L’Ingénieur Chef, un homme plus âgé que Krausa, répondit. Il fut suivi par plusieurs autres femmes et hommes âgés. L’Officier Chef posa une question. En guise d’approbation, un chœur unanime s’éleva. Elle ne demanda pas s’il y avait des voix contraires.

Thorby cherchait à croiser les yeux du docteur Mader, lorsque le capitaine l’appela en Interlingua. Il était resté assis sur un tabouret, tout seul, et avait l’impression d’attirer tous les regards, qui ne lui semblaient pas très amicaux.

— Viens ici !

Il leva la tête, vit Krausa et sa mère le dévisager. Elle semblait irritée, ou bien était-ce un état permanent des traits de son visage. Il se hâta d’aller vers eux.

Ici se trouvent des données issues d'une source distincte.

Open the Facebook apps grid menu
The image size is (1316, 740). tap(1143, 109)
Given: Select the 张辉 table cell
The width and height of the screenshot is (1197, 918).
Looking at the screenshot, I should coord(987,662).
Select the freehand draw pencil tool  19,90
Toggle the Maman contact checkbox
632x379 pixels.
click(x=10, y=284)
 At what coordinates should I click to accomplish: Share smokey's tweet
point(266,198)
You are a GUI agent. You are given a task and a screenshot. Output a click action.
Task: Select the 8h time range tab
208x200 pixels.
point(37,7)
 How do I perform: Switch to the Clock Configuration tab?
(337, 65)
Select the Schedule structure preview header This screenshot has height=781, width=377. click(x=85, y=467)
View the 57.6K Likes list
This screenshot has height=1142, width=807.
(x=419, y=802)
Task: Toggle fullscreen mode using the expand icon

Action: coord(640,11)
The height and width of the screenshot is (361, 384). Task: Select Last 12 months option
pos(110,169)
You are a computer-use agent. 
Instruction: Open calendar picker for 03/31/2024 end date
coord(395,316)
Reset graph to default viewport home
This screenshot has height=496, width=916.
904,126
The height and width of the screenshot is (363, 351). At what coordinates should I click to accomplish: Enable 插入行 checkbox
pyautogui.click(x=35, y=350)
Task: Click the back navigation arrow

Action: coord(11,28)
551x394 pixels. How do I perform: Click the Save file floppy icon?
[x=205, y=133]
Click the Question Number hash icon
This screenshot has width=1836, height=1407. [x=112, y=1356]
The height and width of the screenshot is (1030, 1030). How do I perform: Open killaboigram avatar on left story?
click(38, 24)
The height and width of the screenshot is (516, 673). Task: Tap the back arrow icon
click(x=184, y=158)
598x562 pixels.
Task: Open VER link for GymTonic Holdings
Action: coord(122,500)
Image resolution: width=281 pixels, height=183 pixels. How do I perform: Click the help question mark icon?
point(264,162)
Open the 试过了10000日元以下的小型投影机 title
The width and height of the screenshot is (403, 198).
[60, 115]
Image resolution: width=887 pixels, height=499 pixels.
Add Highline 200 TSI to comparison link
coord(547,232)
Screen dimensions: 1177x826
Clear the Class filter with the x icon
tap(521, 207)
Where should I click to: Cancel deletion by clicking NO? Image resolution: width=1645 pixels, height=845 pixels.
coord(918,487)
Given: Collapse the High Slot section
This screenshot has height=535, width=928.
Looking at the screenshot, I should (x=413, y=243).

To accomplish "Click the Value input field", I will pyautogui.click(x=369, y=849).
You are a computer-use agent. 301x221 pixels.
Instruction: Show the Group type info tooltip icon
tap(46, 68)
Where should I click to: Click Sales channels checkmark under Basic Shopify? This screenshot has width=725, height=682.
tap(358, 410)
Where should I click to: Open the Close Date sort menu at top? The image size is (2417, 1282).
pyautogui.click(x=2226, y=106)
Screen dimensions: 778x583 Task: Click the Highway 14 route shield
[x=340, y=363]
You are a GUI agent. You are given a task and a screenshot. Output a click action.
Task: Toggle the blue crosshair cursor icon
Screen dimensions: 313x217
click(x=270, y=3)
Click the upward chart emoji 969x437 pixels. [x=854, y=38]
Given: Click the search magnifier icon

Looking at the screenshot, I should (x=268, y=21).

Elle plongea sa cuillère dans le plat du garçon, la lécha à peine. Avec le sentiment de faire quelque chose de très mal, mais parce qu’on le lui avait ordonné, il plongea sa cuillère dans le bol de la vieille femme, et avala timidement une bouchée. Elle saisit sa tête, la pencha vers elle et l’embrassa sur les deux joues de ses lèvres desséchées. Il lui rendit le baiser symbolique avec la chair de poule.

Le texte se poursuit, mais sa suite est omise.